Recorded data:
## start
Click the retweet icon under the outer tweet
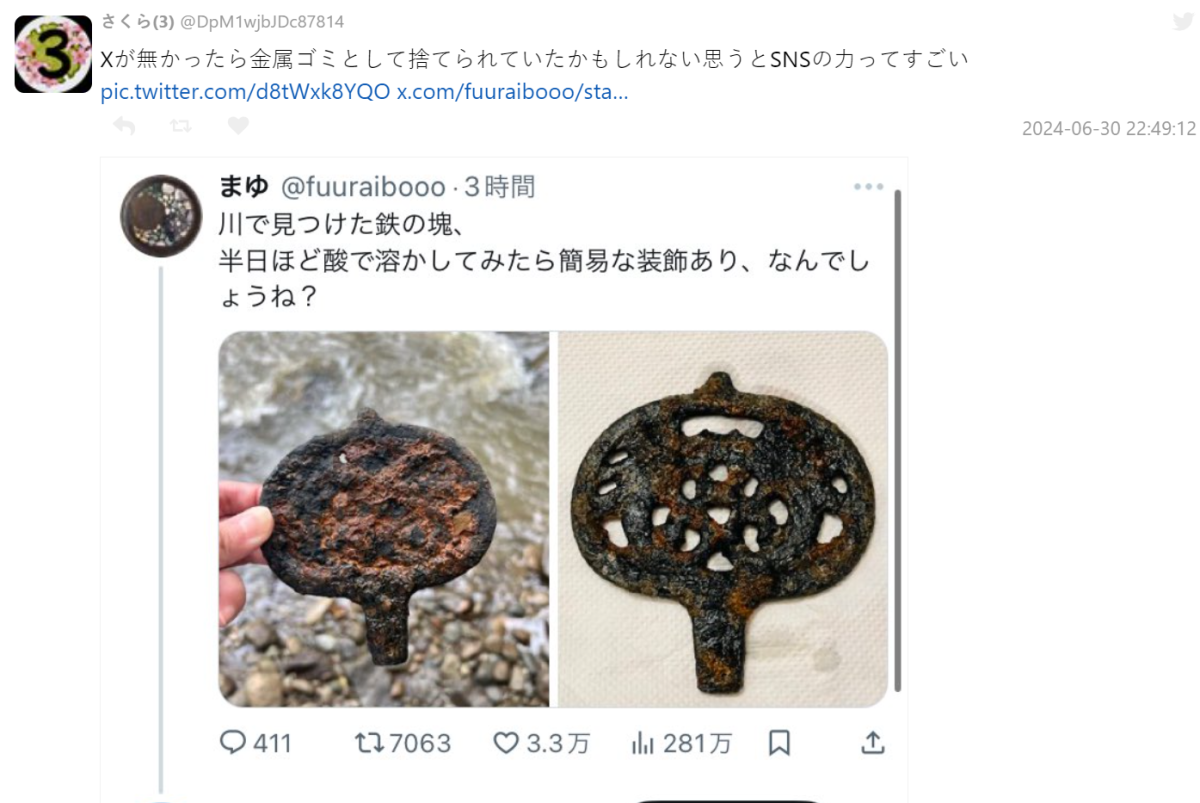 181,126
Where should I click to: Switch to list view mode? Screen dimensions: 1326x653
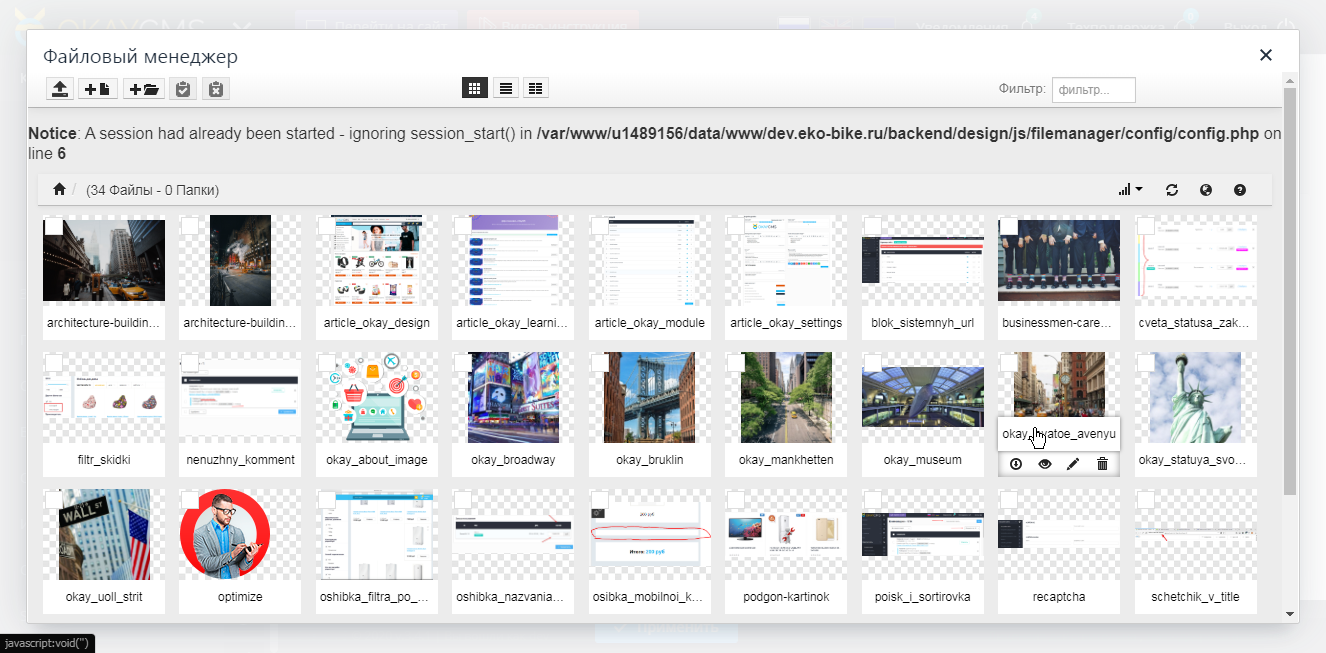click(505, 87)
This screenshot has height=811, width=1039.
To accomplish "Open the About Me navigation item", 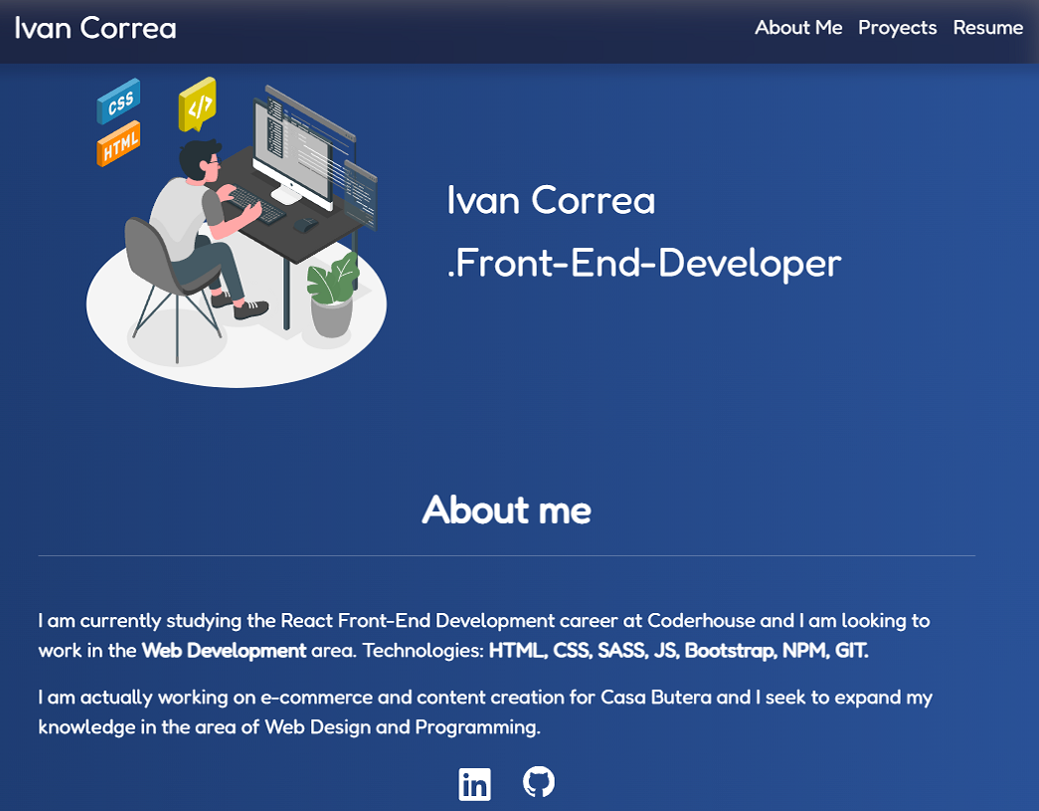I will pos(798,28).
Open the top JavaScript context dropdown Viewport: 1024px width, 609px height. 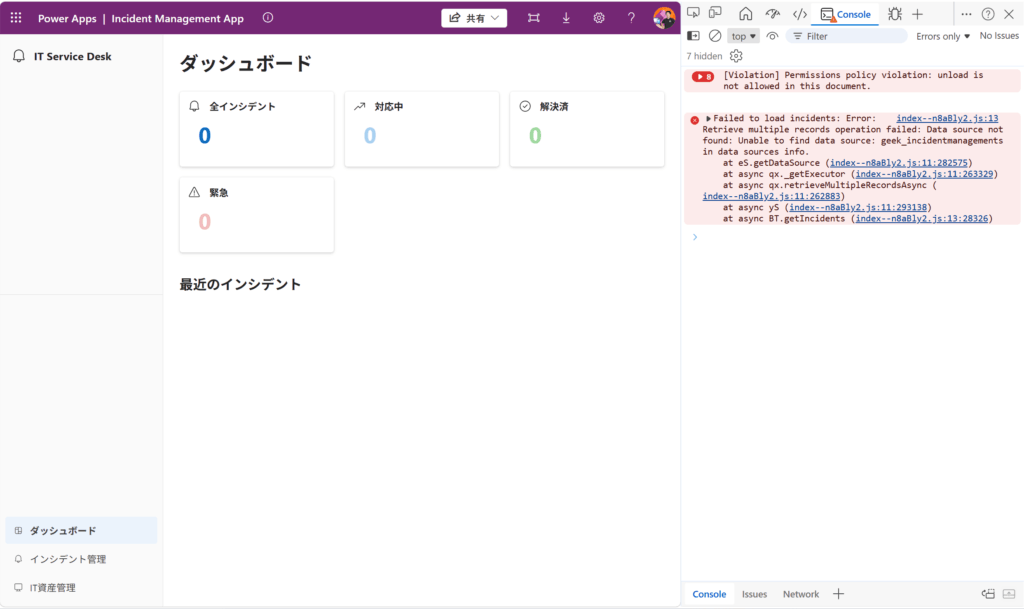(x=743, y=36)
## end
## start
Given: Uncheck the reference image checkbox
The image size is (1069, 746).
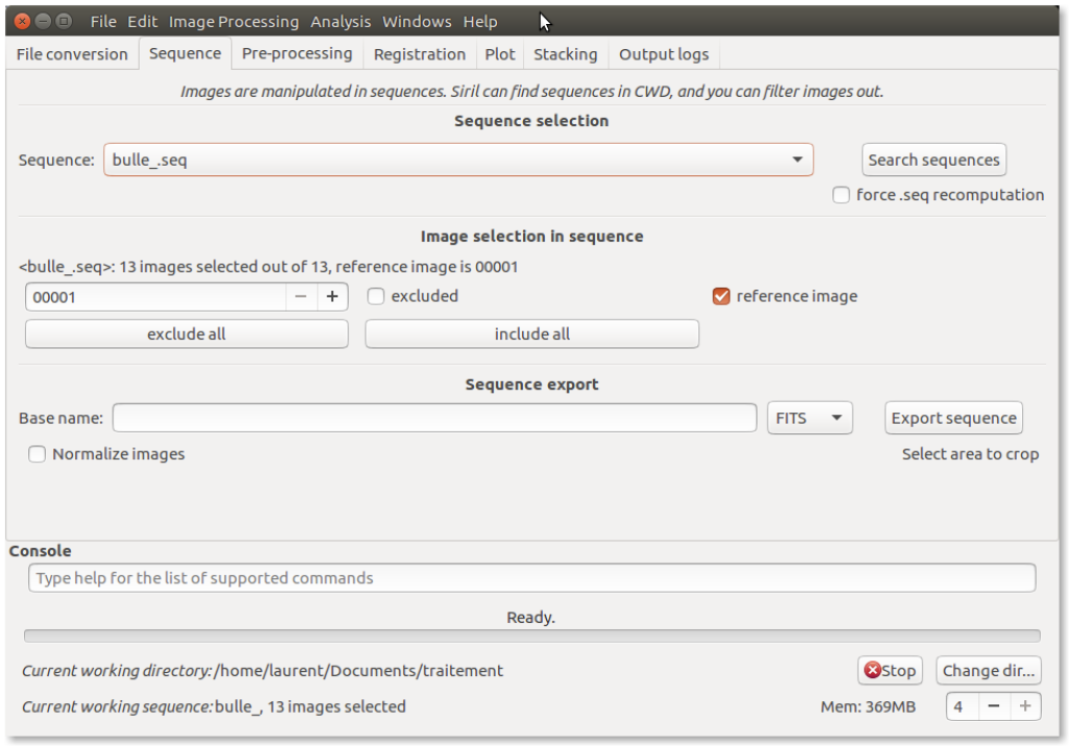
## end
Brief: Repeat the records word for word, starting with the line that contains "Given: Uncheck the reference image checkbox" and continuing through the line that contains "The image size is (1069, 746).".

Exercise solution:
Given: Uncheck the reference image checkbox
The image size is (1069, 746).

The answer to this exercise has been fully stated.